USB : Manigances, coups de force annoncés et appétits financiers la vérité sur une crise fabriquée
Par / Fabrice Guitrie
À l’Union Sportive de Bitam (USB), une série de manœuvres obscures tente depuis plusieurs jours de fragiliser la stabilité retrouvée du club sous la conduite du président Billy Bendo Edo. Les belligérants, déjà identifiés pour leur gestion chaotique par le passé, s’apprêteraient selon plusieurs sources crédibles à orchestrer un coup de force. L’un des leviers envisagés consiste à pousser un neveu de René Ndemezo à publier une déclaration publique en leur faveur, dans l’espoir de semer le doute et de légitimer leurs ambitions personnelles.

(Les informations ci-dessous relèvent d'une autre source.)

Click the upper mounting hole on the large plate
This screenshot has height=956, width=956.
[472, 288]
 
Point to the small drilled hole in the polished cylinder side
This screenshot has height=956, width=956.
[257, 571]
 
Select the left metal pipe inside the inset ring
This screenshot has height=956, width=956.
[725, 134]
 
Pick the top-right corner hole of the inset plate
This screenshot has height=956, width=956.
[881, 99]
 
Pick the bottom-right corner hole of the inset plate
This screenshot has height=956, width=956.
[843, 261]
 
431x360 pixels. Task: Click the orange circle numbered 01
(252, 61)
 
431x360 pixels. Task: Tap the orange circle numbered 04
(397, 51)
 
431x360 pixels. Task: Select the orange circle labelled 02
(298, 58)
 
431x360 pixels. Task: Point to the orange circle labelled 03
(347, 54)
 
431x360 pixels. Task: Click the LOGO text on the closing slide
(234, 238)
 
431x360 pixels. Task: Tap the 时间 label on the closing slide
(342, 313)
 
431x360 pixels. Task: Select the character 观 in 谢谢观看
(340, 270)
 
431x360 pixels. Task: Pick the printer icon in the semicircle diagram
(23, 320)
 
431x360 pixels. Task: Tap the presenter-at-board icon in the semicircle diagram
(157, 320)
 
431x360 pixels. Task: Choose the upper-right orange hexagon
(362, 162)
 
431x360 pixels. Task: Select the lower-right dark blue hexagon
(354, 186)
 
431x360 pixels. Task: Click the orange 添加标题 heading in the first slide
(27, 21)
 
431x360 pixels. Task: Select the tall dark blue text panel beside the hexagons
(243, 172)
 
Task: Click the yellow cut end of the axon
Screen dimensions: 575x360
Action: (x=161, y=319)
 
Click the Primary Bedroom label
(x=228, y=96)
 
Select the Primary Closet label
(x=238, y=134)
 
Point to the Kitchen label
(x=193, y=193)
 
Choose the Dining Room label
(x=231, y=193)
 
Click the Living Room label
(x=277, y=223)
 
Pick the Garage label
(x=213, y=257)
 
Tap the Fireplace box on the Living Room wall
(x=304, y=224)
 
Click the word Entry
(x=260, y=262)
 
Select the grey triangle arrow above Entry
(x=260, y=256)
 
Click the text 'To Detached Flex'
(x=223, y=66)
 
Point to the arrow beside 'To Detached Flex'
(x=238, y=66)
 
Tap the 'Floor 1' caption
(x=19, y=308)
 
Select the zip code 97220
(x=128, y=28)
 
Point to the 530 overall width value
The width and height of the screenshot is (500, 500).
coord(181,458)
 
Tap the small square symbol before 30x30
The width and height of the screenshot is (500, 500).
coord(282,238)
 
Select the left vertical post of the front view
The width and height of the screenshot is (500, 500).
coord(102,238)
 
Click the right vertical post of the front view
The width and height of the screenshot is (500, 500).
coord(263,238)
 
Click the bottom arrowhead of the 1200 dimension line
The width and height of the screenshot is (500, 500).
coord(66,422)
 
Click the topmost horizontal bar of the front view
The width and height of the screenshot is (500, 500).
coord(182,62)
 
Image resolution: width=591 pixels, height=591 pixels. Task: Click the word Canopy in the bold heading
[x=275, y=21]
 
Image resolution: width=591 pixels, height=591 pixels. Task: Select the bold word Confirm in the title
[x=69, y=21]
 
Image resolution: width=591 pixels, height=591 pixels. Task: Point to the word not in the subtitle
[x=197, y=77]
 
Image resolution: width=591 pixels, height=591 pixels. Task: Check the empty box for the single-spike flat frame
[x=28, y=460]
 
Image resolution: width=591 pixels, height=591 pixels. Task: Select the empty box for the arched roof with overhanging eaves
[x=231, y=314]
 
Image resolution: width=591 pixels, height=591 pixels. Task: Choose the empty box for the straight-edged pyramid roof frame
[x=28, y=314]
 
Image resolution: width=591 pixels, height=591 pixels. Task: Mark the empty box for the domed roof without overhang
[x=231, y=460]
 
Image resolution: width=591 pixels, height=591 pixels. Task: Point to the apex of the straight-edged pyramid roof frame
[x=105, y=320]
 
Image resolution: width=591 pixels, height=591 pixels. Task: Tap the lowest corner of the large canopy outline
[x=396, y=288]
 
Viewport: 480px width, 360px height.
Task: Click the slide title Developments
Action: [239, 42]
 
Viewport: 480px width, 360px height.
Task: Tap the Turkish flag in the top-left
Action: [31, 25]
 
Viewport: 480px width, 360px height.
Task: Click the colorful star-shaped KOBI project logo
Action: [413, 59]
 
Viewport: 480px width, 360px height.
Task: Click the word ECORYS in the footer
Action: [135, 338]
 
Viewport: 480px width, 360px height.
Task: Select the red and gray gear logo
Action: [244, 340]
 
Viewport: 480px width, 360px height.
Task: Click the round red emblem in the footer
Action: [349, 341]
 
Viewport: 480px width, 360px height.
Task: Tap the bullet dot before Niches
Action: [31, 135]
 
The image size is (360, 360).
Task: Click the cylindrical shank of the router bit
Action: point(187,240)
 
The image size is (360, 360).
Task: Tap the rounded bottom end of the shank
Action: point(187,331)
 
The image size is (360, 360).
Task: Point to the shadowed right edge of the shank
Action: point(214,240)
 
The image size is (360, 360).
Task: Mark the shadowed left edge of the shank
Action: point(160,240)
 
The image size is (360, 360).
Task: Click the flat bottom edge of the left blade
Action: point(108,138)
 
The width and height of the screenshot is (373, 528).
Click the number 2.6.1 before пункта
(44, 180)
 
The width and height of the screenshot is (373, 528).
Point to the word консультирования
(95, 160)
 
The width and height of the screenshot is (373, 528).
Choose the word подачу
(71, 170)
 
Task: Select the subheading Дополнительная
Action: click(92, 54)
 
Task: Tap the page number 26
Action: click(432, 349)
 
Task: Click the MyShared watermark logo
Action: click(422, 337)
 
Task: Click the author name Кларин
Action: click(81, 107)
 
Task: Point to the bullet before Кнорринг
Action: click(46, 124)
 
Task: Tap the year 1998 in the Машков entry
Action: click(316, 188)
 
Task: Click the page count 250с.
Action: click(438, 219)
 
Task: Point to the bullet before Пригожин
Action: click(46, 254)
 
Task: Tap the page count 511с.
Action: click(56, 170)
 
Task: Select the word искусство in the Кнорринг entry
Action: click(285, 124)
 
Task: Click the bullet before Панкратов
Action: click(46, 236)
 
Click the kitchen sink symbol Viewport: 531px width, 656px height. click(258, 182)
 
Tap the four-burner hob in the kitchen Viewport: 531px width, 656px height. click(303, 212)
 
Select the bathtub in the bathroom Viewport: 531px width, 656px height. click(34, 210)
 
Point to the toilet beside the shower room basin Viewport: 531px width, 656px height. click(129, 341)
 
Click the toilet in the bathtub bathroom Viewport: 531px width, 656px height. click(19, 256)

Mais cette tentative de manipulation est vouée à l’échec. Non seulement le président Billy Bendo Edo bénéficie du soutien total de la direction du club, des supporters et des instances du football gabonais, mais l’engagement contractuel signé par René Ndemezo lui-même document faisant foi demeure clair, ferme et irréversible. Ce mandat de quatre ans avait d’ailleurs conditionné l’investissement personnel du président actuel, qui a porté l’USB durant toute la phase retour du championnat en puisant strictement dans ses fonds personnels, sans aucun appui de ceux qui se positionnent aujourd’hui en donneurs de leçons.
La vérité, c’est que l’ensemble des instances du football, parfaitement informées de la situation, reconnaissent et valident pleinement la mandature en cours. Rien, absolument rien, ne peut être remis en cause par une déclaration opportuniste, encore moins par une prise de position téléguidée.
En observant de plus près les motivations des contestataires, l’enjeu apparaît brutalement simple : l’appât du gain. Ces derniers ne cachent plus leur impatience face à la subvention à venir, qu’ils guettent comme une manne à exploiter. L’année dernière déjà, ils avaient dilapidé les fonds du club à des fins strictement personnelles, sans jamais en justifier l’usage ni en faire bénéficier la structure sportive censée en être la destinataire.
Leur récente réunion, dont le rapport circule désormais, confirme d’ailleurs un amateurisme déconcertant. Ils ont produit un prétendu budget prévisionnel composé exclusivement de dépenses, sans la moindre projection de recettes, sans stratégie sportive, sans vision de développement. Leur seul horizon financier semble être la subvention attendue, qu’ils espèrent capter pour « régler leurs problèmes personnels ». Cette manière irresponsable de gérer un club de football démontre à quel point ils sont étrangers aux exigences modernes de gouvernance sportive.
Pendant ce temps, l’USB avance, progresse, et se reconstruit. Et cela, grâce au travail silencieux mais déterminé de son président Billy Bendo Edo, qui a assuré seul le financement de la phase retour du championnat. Loin des intrigues, loin des promesses creuses, loin des manipulations familiales et des coups de force improvisés, il agit. Et c’est précisément ce que redoutent ceux qui, incapables de bâtir, ne savent que convoiter.
L’USB n’est pas à vendre, et encore moins à sacrifier sur l’autel des intérêts personnels. Les Bitamois l’ont compris, les supporters l’ont exprimé, les instances du football l’ont acté. Et aucune manigance, aussi bruyante ou maladroite soit-elle, ne pourra inverser cette réalité.